▶ [EXERCISE OBJECTIVE]: With the material below, print exactly the lines between the line holding "Given: Collapse the Selected fields section" and the line holding "Screen dimensions: 1250x952", inclusive. Add nothing else.
+++
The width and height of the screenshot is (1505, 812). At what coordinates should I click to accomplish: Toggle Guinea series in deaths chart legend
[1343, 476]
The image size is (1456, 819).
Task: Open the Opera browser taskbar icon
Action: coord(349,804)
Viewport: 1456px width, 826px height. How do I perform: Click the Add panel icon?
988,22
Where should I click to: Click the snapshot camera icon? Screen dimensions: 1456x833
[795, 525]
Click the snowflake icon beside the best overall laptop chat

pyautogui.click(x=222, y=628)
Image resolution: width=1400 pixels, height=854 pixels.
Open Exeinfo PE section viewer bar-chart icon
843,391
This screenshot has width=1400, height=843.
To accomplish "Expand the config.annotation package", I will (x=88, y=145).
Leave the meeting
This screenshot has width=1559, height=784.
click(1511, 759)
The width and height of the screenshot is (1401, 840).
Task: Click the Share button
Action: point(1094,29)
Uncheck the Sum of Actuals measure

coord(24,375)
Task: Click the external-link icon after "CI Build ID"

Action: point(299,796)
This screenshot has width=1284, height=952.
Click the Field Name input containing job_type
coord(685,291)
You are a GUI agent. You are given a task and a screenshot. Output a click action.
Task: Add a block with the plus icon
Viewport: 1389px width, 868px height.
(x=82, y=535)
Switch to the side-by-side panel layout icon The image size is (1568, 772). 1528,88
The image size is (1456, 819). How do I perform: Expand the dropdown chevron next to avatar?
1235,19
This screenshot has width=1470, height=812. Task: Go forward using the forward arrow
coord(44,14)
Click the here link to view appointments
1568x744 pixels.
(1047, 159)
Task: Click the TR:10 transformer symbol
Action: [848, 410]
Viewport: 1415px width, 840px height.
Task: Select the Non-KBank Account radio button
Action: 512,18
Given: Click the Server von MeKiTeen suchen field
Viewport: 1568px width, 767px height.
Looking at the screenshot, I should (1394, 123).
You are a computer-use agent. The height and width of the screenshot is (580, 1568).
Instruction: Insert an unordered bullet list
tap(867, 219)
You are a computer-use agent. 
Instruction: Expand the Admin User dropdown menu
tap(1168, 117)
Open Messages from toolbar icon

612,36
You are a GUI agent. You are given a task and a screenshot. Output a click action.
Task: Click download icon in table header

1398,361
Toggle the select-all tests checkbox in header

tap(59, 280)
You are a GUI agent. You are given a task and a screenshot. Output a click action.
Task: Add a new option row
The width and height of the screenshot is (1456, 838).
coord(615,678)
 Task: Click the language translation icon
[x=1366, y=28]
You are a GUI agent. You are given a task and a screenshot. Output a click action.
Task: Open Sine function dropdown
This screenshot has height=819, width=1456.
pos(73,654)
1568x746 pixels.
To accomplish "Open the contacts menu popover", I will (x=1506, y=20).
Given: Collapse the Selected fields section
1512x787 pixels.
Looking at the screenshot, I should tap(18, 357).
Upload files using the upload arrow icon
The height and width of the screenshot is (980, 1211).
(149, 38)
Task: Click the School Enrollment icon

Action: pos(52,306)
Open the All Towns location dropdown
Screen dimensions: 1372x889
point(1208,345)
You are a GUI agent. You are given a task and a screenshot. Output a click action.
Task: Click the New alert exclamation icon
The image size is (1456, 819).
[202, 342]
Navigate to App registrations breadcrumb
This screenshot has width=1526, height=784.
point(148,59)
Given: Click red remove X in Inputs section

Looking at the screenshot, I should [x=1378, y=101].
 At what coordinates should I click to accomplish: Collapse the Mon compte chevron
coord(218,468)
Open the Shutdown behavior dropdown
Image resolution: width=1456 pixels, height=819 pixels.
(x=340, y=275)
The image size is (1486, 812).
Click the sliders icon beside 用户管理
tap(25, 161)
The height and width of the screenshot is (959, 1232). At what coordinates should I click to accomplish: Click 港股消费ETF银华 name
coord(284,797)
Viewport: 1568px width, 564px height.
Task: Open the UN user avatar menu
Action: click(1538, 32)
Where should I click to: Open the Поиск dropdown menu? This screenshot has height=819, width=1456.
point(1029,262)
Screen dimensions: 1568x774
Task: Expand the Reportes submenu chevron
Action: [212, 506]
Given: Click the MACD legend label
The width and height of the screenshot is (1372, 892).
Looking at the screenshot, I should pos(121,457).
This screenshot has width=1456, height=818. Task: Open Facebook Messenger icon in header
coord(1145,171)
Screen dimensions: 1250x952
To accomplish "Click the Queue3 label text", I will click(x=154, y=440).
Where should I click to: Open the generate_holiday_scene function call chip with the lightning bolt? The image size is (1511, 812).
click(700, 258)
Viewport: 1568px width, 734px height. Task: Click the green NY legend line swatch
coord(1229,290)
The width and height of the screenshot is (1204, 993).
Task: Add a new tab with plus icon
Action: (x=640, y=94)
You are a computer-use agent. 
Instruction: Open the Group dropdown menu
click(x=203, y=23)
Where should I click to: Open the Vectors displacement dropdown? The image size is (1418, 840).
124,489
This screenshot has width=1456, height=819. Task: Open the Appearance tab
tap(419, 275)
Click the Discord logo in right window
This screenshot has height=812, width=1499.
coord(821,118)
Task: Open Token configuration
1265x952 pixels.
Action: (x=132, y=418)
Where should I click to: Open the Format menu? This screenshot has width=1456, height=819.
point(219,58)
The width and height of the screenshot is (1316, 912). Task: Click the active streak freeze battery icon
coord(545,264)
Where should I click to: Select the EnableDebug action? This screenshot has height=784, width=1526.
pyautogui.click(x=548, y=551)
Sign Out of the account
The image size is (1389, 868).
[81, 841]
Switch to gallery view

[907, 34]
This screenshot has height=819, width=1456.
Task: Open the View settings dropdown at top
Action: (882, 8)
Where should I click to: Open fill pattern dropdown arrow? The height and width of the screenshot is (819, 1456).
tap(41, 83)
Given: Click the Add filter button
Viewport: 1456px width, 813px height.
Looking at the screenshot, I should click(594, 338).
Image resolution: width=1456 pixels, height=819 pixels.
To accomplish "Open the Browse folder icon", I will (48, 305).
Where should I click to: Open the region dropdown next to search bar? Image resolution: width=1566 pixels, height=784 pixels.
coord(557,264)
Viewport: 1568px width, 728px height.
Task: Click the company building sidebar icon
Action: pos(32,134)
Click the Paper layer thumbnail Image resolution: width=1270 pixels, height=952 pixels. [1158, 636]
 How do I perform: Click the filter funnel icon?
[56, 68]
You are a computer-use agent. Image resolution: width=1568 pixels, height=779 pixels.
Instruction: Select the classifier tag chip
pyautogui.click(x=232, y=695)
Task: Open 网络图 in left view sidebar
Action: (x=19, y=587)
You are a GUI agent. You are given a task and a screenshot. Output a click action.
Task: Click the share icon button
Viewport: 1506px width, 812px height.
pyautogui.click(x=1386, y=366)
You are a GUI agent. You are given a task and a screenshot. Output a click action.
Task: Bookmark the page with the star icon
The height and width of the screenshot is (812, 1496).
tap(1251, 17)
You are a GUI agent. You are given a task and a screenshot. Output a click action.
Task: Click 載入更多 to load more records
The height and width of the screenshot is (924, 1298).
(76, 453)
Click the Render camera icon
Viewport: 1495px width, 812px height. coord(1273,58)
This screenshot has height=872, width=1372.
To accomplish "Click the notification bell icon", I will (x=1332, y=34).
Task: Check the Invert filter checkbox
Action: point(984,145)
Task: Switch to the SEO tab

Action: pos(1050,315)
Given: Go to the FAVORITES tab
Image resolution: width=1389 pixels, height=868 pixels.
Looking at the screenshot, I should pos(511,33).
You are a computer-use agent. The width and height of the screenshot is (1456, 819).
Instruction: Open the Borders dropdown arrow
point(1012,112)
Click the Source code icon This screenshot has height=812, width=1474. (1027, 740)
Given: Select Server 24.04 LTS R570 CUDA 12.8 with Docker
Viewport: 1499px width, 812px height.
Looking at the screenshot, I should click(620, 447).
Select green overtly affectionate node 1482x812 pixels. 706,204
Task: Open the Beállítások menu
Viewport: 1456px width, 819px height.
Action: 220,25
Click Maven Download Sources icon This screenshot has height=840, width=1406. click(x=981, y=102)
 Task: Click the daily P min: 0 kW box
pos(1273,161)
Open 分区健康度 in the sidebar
+++
▶ [OUTPUT FOR THIS EXERCISE]:
Given: Collapse the Selected fields section
1512x787 pixels.
Looking at the screenshot, I should tap(18, 357).
Upload files using the upload arrow icon
The height and width of the screenshot is (980, 1211).
(149, 38)
Task: Click the School Enrollment icon

Action: pos(52,306)
Open the All Towns location dropdown
Screen dimensions: 1372x889
point(1208,345)
You are a GUI agent. You are given a task and a screenshot. Output a click action.
Task: Click the New alert exclamation icon
The image size is (1456, 819).
[202, 342]
Navigate to App registrations breadcrumb
This screenshot has width=1526, height=784.
point(148,59)
Given: Click red remove X in Inputs section

Looking at the screenshot, I should [x=1378, y=101].
 At what coordinates should I click to accomplish: Collapse the Mon compte chevron
coord(218,468)
Open the Shutdown behavior dropdown
Image resolution: width=1456 pixels, height=819 pixels.
(x=340, y=275)
The image size is (1486, 812).
Click the sliders icon beside 用户管理
tap(25, 161)
The height and width of the screenshot is (959, 1232). At what coordinates should I click to accomplish: Click 港股消费ETF银华 name
coord(284,797)
Viewport: 1568px width, 564px height.
Task: Open the UN user avatar menu
Action: click(1538, 32)
Where should I click to: Open the Поиск dropdown menu? This screenshot has height=819, width=1456.
point(1029,262)
Screen dimensions: 1568x774
Task: Expand the Reportes submenu chevron
Action: [212, 506]
Given: Click the MACD legend label
The width and height of the screenshot is (1372, 892).
Looking at the screenshot, I should pos(121,457).
This screenshot has width=1456, height=818. Task: Open Facebook Messenger icon in header
coord(1145,171)
Screen dimensions: 1250x952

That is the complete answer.